朕は帝国と共に終始東亜の解放に協力した同盟諸国に対し、遺憾の意を表せざるを得ない。帝国国民には戦陣に散り、職場に殉じ、戦災に斃れた者及びその遺族に想いを致せば、それだけで五内(ごだい)(玉音は「ごない」。五臓)引き裂かれる。且つまた戦傷を負い、戦災を被り、家も仕事も失ってしまった者へどう手を差し伸べるかに至っては、朕が深く心痛むところである。思慮するに、帝国が今後受けなくてはならない苦難は当然のこと尋常ではない。汝ら国民の衷心も朕はよく理解している。しかしながら朕は時運がこうなったからには堪えがたきを堪え忍びがたきを忍び、子々孫々のために太平を拓くことを願う。

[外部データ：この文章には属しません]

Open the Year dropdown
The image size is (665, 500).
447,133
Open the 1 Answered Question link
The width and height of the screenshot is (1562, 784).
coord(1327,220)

 朕は今、国としての日本を護持することができ、忠良な汝ら国民のひたすらなる誠意に信拠し、常に汝ら国民と共にいる。もし感情の激するままみだりに事を起こし、あるいは同胞を陥れて互いに時局を乱し、ために大道を踏み誤り、世界に対し信義を失うことは、朕が最も戒めるところである。よろしく国を挙げて一家となり皆で子孫をつなぎ、固く神州日本の不滅を信じ、担う使命は重く進む道程の遠いことを覚悟し、総力を将来の建設に傾け、道義を大切に志操堅固にして、日本の光栄なる真髄を発揚し、世界の進歩発展に後れぬよう心に期すべし。汝ら国民よ、朕が真意をよく汲み全身全霊で受け止めよ。

御署名(裕仁) 御印(天皇御璽)

ネットにはこのほかいくつもの「訳」があるから,ご興味のあるかたは検索されることをお勧めする.

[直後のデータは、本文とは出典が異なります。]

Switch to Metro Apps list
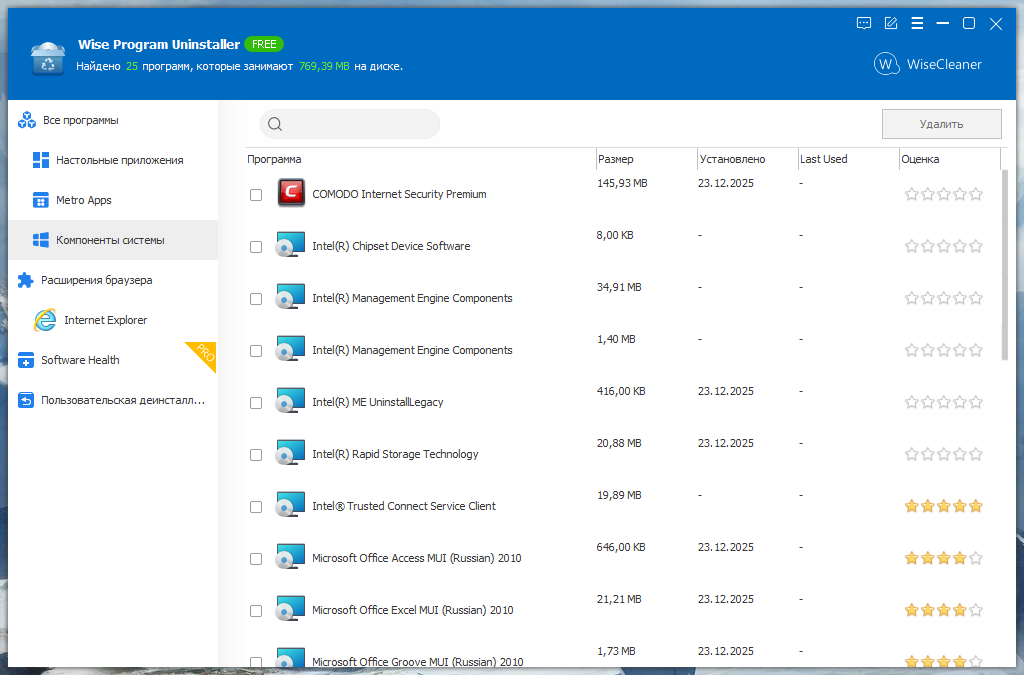The height and width of the screenshot is (675, 1024). pyautogui.click(x=83, y=200)
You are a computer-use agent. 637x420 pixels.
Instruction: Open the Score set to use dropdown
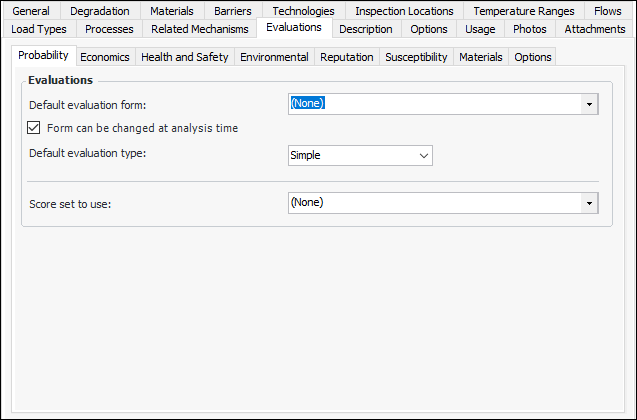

「耐え難き」とは過去のことで,第一には「敗戦」という事実であろう.
すると,「忍び難き」とは,これから起きる「占領」の屈辱をいうのであろう.
しかし,最後は未来志向のすさまじき決意である.
全文を読めばスッキリする.

これを一部のフレーズだけしか放送せず,解説もないのは,やっぱり不思議におもう.
政府と軍をそれぞれに背負う唯一の人物の言葉なのだ.
いまは,内閣総理大臣がこの責を負う.

近代史をおしえない「学校の歴史授業」で,これを読んで解説することなどはありえないであろう現状をおもうと,果たしてそれで,「国際人」養成のための小学校からの「英語」教育とは,まことに浅はかの誹りを免れないのではないか.

「文部省唱歌」の「故郷(ふるさと)」の歌詞が難しいからと,学校でおしえなくなったのは「退化」だという議論もあるが,「玉音放送」を聞いてその場で涙したひとびとの教養たるや,現代人のはるか上をいく.「よくわからなかった」という話になぜかホッとするのは,「訳文」をみないとわからないからだ.
そのうち,この「訳文」すら「よくわからない」になるのだろう.

年に一回ぐらい,この文章をかみしめてこそとおもう.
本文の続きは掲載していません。